Os aspectos de "Diálogo" e de "Encontro" são ainda mais explícitos na descrição do 4º mandamento (Êxodo 20:8-11):

1) Relacionamento, encontro e diálogo com Deus: "Lembrá-te do dia de sábado para o santificar" (Êxodo 20:8), ou seja, o homem é chamado a dedicar esse dia totalmente a Deus. "Seis dias trabalharás e farás toda a tua obra. Mas o sétimo dia é o sábado do Senhor teu Deus" (Êxodo 20:9-10).
2) Relacionamento, encontro e diálogo com o "Próximo" e a "Natureza": "Não farás nenhum trabalho, nem tu, nem teu filho, nem tua filha, nem teu servo, nem a tua serva, nem o teu animal, nem o forasteiro das tuas portas para dentro" (Êxodo 20:10). Todos se acham descritos aqui, implicando assim que o Shabat é um mandamento de comunhão universal. A cessação de trabalho proveria tempo livre, tempo a ser gasto na adoração de Deus e também no encontro de um com o outro: Pais e filhos (encontro em família); senhores e servos (promovendo o respeito e igualdade humana); homem e animais (promovendo o respeito e cuidado pelos animais e nos lembrando que eles como nós também são criaturas de Deus); israelita e estrangeiro (indicando a unidade da humanidade e sua igualdade diante de Deus). Tudo isto deveria ocorrer "das tuas portas para dentro", no lugar mais íntimo do ser humano, sua habitação, seu lar.

O Shabat na Bíblia é assim a epítome da comunhão, do encontro, do momento para o diálogo: Com Deus, com os homens, com a natureza. Nisto, o Shabat resume em si a essência mesmo dos mandamentos: Amar a Deus sobre todas as coisas (Deuteronômio 6:5) e ao próximo como a si mesmo (Levítico 19:34).

Essa idéia relacional, intimamente ligada ao Shabat, aparece claramente explorada em outros textos da Bíblia. Em Isaías 58, por exemplo, a busca e dedicação a Deus, aqui representada pela prática do jejum (Isaías 58:1-5), aparece ligada à prática do bem ao necessitado e aflito, ou seja ao próximo (Isaías 58:6-10), à contribuição humana para a redenção do mundo, o Tiqum haOlam (Isaías 58:11-12), e à guarda do Shabat (Isaías 58:13-14).

3. O Shabat e o Diálogo a Partir da Perspectiva Judaica:

Ao abordar esse tema aqui, o faço como um leitor da literatura judaica sobre a questão. Nessa análise da perspectiva judaica, tanto tradicional como moderna, acerca do Shabat, creio que podemos encontrar vários elementos básicos que fazem do Shabat uma plataforma privilegiada para um diálogo interreligioso.

EXTRATOS DOS ITENS:
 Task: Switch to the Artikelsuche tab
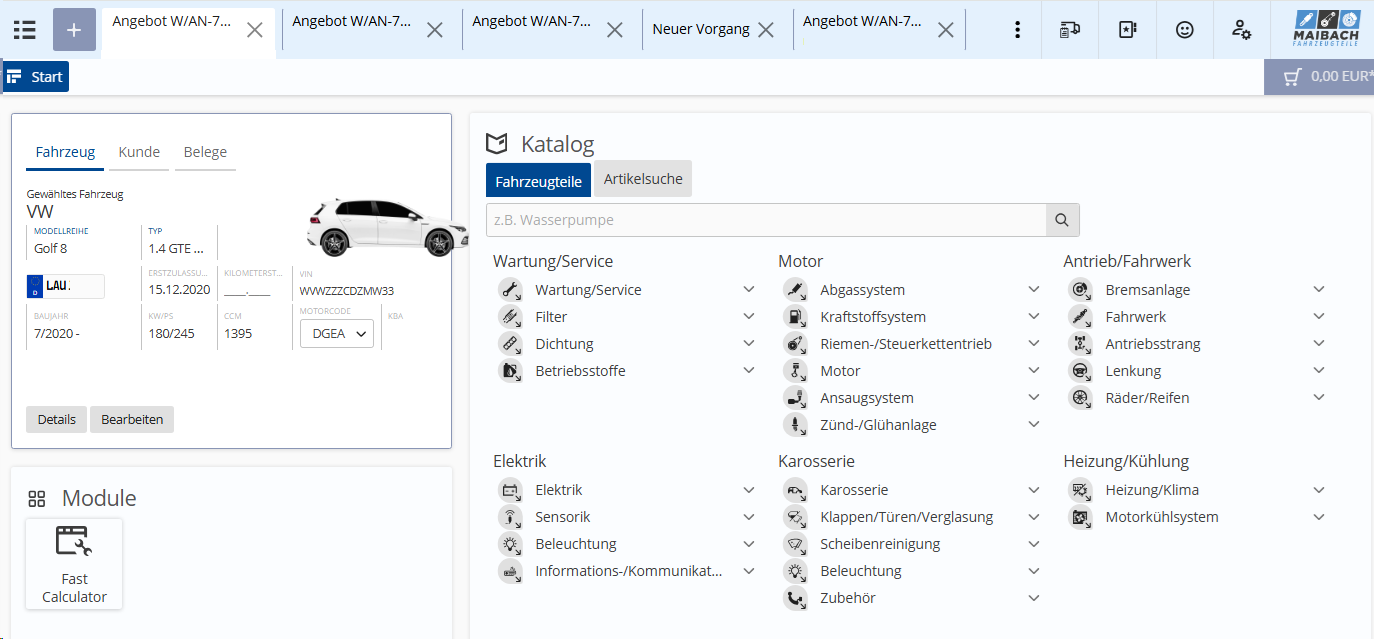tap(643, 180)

...

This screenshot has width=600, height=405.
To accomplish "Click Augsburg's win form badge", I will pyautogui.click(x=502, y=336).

PEDIDO:
Indique se cada afirmação abaixo está de acordo com o trecho sobre o Shabat. Responda sim ou não e cite literalmente as palavras do trecho que decidem a questão.
(a) A cessação do trabalho daria tempo livre para adorar a Deus e para o encontro entre as pessoas.
(b) Em Isaías 58, a busca e dedicação a Deus é representada pela prática da oração.
(c) Tudo o que é descrito no mandamento deveria ocorrer em espaço público, fora do lar.

RESULTADO DA TAREFA:
(a) Sim: "A cessação de trabalho proveria tempo livre, tempo a ser gasto na adoração de Deus e também no encontro de um com o outro".
(b) Não: "a busca e dedicação a Deus, aqui representada pela prática do jejum".
(c) Não: "no lugar mais íntimo do ser humano, sua habitação, seu lar".